Records drawn from a dataset
::::

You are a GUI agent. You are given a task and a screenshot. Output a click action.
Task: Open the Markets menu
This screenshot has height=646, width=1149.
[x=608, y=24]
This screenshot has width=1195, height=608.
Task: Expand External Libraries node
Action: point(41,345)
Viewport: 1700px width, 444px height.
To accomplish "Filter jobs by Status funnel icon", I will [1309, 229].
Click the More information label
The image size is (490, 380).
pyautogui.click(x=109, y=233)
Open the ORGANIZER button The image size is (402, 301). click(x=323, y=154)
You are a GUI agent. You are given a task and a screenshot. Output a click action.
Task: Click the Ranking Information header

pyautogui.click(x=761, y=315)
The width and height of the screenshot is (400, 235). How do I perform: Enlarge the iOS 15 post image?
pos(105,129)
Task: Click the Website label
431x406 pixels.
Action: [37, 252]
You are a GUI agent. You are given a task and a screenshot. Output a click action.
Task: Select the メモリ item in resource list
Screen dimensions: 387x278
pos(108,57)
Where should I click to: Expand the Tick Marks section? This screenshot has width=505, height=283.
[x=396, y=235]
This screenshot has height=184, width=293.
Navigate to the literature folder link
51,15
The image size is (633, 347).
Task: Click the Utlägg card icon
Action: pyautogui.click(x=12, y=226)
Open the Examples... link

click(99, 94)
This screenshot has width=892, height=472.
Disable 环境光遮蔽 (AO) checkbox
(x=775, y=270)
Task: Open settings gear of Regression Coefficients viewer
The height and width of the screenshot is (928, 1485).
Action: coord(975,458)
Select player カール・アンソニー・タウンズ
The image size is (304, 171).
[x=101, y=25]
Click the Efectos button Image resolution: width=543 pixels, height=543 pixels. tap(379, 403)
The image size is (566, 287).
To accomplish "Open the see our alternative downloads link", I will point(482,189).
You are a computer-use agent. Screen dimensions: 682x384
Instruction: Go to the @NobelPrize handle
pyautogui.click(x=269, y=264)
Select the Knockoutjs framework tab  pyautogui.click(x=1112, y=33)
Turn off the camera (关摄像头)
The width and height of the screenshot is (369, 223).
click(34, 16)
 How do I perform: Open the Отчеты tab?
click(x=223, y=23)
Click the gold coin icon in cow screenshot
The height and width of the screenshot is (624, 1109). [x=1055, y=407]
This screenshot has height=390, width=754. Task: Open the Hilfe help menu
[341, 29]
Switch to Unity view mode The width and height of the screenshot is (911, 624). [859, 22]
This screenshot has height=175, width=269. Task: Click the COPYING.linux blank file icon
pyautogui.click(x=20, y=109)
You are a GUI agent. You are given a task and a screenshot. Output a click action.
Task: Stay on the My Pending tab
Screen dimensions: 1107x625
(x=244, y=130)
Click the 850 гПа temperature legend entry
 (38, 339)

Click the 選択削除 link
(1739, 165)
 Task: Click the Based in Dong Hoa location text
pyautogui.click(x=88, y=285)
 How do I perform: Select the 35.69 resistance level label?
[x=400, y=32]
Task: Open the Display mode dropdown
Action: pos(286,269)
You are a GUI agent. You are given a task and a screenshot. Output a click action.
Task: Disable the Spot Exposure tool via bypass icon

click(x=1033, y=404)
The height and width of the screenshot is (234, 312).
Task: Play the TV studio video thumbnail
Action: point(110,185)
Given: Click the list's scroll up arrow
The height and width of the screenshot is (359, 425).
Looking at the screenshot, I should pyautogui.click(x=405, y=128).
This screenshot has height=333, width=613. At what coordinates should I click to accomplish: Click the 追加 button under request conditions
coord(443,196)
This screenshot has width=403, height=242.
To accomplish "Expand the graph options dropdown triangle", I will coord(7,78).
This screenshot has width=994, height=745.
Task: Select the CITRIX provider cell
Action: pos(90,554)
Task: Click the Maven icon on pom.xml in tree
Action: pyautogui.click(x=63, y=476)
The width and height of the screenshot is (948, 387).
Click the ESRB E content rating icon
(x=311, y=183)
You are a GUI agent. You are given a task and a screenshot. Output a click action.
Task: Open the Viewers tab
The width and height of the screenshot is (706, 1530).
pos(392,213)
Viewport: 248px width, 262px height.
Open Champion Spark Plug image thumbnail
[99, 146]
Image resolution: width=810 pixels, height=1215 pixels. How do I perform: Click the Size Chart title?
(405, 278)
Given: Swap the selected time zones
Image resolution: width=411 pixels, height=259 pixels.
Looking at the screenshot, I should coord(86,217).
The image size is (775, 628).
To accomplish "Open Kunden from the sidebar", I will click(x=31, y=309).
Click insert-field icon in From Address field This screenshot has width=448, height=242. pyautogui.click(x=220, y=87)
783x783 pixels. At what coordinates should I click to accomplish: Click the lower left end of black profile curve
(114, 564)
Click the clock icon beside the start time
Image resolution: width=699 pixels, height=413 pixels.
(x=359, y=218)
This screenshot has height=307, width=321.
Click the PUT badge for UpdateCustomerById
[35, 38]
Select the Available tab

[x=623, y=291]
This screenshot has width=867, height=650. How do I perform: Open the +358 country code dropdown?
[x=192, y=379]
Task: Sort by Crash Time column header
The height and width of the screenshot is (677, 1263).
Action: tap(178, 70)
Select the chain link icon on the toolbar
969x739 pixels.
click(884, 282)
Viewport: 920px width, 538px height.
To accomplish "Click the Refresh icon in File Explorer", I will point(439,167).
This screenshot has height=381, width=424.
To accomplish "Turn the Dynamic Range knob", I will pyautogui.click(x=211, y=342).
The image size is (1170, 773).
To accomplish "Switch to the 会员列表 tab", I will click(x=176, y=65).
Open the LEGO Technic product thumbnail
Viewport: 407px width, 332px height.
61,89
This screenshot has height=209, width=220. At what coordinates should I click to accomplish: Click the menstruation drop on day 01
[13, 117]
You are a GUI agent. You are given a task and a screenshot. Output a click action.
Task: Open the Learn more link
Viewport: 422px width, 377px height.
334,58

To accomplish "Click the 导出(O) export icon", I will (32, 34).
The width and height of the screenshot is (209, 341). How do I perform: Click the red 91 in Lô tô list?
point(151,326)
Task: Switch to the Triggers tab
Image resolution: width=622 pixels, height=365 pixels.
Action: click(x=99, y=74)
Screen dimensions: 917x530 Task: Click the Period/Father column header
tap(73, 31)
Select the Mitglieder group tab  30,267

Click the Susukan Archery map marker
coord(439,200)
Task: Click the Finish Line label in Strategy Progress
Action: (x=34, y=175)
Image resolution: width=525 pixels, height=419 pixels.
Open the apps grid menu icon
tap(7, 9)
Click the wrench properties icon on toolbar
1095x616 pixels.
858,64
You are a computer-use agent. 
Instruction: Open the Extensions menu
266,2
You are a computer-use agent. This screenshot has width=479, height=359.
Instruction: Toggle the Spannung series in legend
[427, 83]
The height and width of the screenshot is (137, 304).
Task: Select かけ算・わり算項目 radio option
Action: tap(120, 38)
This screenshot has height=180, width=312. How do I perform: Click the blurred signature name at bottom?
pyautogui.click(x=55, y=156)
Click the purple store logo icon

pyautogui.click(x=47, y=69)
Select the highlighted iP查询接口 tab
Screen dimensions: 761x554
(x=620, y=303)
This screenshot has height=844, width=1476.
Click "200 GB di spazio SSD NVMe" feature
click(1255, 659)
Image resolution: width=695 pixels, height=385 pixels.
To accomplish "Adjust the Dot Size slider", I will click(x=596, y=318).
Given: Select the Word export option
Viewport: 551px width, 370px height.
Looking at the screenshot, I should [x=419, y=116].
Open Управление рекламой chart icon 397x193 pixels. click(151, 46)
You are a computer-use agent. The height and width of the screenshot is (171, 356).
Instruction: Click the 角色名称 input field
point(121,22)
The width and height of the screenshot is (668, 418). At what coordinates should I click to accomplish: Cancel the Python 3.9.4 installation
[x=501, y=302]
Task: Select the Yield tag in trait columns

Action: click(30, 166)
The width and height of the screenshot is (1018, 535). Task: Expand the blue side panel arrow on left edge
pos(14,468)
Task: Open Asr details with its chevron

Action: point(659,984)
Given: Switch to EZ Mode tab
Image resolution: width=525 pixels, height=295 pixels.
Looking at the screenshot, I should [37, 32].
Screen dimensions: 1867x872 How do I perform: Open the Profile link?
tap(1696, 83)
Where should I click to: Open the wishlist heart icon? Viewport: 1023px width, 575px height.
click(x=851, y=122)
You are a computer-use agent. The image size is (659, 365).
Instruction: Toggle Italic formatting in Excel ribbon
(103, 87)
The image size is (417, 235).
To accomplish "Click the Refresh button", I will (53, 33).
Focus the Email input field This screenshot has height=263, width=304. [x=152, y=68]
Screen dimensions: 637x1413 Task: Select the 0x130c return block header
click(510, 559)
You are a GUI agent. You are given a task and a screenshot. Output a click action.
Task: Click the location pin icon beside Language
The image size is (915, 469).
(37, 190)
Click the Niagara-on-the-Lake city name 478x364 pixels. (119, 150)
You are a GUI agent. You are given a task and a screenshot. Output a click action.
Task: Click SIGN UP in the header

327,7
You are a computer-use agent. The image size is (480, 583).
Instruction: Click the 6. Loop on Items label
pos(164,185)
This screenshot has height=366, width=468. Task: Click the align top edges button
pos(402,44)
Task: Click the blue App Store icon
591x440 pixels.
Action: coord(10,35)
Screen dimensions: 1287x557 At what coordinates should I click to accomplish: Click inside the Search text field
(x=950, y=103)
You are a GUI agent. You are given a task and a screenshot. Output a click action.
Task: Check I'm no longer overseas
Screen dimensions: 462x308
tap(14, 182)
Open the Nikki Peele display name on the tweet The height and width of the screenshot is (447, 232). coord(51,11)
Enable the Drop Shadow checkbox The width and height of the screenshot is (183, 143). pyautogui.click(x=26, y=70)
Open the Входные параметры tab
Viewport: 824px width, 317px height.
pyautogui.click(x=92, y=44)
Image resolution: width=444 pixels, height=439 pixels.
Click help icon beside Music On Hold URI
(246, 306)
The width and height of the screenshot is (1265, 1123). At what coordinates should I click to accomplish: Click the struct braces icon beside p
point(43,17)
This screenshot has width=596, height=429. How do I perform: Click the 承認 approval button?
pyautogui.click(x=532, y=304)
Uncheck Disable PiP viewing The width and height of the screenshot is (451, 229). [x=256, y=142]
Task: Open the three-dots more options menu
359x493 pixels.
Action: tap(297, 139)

::::

Your assignment
A complete answer lists each line of the data that holds the word "Switch".

Solution to this problem
Switch to Unity view mode The width and height of the screenshot is (911, 624). [859, 22]
To accomplish "Switch to the 会员列表 tab", I will click(x=176, y=65).
Task: Switch to the Triggers tab
Given: Switch to EZ Mode tab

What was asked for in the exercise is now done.